To make this point, and more specifically to protest the mountaintop-removal strip mining that is destroying eastern Kentucky, Wendell joined in a sit-in at Governor Steve Beshear’s office in February. The protesters’ plan was to get arrested and call attention to the cause, but the governor’s staff quickly realized it didn’t want any pictures of Wendell in handcuffs hitting the papers. So no one was arrested and the protesters spent the weekend in the capitol building, before emerging on Monday to a rally of supporters.

Knowing Your Place

We stop at a lone honey locust tree standing in the middle of the field, and Wendell calls our attention to its mildly fragrant catkins. Bill holds up a small magnifying glass to the tiny flowers. Such is the nature of this outing—trying to pay attention to the things most of us ignore or simply don’t take the time to notice in our daily comings and goings. To see the natural world, after all, either through a magnifying glass or a poem, is the first step toward wanting to preserve it. John points to a song in the crown of the tree and says, “Flycatcher.” Joe writes that down.

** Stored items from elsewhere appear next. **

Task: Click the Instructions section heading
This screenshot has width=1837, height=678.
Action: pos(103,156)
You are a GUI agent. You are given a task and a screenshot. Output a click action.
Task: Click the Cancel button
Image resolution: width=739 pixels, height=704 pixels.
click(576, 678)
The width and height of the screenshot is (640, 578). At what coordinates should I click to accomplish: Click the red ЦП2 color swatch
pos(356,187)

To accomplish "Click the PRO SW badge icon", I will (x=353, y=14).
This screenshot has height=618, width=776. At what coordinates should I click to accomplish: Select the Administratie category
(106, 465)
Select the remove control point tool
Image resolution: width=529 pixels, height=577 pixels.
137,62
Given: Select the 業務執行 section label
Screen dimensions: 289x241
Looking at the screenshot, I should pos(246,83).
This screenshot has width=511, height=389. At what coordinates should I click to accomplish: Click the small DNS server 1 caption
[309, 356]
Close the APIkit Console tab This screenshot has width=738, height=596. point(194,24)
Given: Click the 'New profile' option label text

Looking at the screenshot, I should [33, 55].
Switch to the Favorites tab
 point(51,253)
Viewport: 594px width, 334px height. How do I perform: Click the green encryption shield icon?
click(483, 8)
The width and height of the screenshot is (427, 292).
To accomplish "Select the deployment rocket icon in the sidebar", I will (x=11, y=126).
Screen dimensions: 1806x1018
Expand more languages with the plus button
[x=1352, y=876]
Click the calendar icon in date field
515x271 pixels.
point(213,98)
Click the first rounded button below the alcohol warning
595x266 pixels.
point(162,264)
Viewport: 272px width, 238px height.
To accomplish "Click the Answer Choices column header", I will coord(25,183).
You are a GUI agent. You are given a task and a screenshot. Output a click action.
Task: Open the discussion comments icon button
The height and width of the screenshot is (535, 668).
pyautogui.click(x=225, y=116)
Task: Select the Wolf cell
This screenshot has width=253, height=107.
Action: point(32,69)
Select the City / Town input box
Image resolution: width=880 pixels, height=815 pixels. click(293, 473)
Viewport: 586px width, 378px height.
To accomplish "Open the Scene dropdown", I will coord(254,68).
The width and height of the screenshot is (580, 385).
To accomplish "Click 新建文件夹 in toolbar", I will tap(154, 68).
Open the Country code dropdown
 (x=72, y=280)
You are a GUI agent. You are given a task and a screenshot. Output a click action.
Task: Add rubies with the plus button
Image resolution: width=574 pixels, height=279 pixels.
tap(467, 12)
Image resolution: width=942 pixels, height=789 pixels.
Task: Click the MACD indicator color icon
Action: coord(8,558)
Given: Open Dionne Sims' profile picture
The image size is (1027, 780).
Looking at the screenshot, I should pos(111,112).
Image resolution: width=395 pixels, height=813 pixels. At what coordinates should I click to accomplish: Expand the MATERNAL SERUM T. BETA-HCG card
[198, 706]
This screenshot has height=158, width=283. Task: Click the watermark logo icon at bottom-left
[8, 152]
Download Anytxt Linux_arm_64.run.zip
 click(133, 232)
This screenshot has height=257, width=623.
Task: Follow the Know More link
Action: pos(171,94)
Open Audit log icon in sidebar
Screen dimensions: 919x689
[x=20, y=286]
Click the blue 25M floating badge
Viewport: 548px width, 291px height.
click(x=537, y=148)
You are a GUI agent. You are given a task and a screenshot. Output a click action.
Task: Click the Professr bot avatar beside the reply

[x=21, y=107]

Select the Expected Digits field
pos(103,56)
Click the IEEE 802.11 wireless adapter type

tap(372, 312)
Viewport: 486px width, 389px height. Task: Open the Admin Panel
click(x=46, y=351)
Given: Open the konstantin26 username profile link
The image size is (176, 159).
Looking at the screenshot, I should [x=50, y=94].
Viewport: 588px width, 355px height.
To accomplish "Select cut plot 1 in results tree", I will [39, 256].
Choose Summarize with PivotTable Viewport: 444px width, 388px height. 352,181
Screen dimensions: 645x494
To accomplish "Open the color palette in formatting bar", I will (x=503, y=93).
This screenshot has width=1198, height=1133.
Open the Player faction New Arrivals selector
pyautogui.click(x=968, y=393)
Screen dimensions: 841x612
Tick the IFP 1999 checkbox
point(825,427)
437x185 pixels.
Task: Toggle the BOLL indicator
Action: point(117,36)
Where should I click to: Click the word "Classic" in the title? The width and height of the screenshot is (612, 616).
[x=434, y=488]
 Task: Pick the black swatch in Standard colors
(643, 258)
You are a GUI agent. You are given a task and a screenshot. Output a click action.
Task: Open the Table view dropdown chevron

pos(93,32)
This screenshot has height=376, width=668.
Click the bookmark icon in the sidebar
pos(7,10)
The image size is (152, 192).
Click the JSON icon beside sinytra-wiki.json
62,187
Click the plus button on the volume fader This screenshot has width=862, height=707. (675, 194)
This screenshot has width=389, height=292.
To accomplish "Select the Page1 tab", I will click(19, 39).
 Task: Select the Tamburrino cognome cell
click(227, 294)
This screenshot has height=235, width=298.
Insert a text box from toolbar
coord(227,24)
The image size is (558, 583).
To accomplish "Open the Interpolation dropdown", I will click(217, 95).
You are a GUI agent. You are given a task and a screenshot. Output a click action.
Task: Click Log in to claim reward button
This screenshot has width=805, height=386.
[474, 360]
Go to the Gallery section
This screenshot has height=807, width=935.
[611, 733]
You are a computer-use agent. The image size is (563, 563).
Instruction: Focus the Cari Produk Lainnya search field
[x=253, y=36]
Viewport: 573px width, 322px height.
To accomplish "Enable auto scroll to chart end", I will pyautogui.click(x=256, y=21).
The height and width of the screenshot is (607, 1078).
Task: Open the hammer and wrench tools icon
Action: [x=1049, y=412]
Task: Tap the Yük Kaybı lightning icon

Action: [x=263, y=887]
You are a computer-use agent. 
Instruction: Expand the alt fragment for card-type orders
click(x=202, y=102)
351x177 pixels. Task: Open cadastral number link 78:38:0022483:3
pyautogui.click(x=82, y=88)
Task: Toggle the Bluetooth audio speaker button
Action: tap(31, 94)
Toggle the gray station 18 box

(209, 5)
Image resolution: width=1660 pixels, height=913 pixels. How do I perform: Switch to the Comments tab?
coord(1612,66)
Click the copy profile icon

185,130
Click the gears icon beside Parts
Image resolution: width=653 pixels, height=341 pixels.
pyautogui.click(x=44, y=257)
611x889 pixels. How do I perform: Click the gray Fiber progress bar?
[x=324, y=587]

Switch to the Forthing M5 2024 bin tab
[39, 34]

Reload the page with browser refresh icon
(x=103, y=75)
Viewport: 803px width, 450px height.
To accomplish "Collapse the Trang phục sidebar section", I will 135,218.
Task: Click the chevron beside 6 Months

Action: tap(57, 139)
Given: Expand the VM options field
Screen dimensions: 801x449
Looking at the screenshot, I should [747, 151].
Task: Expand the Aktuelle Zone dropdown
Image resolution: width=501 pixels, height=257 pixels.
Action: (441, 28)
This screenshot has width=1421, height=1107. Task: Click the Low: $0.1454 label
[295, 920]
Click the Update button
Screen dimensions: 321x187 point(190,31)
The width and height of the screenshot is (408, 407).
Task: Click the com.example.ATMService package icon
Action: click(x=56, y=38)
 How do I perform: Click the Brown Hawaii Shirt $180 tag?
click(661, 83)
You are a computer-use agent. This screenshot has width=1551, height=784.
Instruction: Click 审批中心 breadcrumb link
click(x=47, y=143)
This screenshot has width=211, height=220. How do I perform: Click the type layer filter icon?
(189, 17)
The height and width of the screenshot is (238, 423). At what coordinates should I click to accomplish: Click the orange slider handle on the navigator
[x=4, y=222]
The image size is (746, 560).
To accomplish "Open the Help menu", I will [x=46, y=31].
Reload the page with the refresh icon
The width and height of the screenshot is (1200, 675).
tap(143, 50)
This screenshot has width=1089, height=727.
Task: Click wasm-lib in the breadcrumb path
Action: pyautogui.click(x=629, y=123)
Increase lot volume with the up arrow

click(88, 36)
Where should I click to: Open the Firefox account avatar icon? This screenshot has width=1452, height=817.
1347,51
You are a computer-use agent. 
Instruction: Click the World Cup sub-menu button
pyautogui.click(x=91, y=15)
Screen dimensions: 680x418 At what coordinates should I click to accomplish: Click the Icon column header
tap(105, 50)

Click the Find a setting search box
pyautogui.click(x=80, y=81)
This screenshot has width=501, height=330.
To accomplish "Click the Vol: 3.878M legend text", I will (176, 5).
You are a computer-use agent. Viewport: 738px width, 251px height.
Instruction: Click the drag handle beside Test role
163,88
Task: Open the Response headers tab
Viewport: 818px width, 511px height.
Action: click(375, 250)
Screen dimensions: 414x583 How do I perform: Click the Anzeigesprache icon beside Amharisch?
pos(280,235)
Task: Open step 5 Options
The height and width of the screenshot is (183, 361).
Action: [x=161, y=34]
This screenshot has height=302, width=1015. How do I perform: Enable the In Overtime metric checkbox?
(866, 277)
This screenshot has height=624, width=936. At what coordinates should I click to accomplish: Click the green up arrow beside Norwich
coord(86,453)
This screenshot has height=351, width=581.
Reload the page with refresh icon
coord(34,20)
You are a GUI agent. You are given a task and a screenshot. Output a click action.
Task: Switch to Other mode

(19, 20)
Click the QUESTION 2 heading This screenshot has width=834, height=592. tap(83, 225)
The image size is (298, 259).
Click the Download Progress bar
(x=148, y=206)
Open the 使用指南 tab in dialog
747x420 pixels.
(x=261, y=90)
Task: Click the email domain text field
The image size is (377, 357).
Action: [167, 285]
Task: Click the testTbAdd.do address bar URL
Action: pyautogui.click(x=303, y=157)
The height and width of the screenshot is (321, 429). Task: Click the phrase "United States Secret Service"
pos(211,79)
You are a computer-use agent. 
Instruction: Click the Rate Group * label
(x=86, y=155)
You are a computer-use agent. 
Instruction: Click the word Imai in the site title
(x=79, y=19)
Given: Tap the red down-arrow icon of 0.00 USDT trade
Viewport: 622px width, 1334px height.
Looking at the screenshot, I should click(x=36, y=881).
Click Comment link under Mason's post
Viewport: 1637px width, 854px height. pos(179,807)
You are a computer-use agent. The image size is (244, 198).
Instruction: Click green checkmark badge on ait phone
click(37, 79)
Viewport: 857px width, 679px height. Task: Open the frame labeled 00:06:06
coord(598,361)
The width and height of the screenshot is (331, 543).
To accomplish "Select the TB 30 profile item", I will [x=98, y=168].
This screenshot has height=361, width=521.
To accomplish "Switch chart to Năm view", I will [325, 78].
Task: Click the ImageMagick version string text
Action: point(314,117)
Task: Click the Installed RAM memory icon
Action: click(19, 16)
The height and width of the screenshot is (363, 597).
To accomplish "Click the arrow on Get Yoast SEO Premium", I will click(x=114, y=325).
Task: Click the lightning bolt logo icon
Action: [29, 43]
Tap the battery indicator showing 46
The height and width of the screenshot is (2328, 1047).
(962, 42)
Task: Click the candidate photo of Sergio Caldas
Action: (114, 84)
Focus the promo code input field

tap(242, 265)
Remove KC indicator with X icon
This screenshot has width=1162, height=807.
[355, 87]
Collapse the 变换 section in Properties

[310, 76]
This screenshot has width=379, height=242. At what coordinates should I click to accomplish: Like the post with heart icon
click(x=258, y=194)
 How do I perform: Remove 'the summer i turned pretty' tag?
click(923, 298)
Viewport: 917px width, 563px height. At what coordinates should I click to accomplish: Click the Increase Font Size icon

We walk on, past a thicket where two male indigo buntings, flashing like the bluest shards of stained glass, duel over a female hidden in the brush. Then we stop to watch an orchard oriole (much rarer than the Baltimore variety), perched above the swirling buntings.

Wendell is speculating on the brain of a bird, on what a bird can know. “It has the intelligence to adjust its archetype to its place,” he finally decides.

“You mean its environment,” Bill says.

“I don’t use that word,” Wendell replies. “It’s an abstraction. It separates the organism from its place, and there is no such place.”

“Well, what do you say then?” demands Bill, who likes to needle Wendell.

“I name an actual place. I say Harold Tipton’s farm.”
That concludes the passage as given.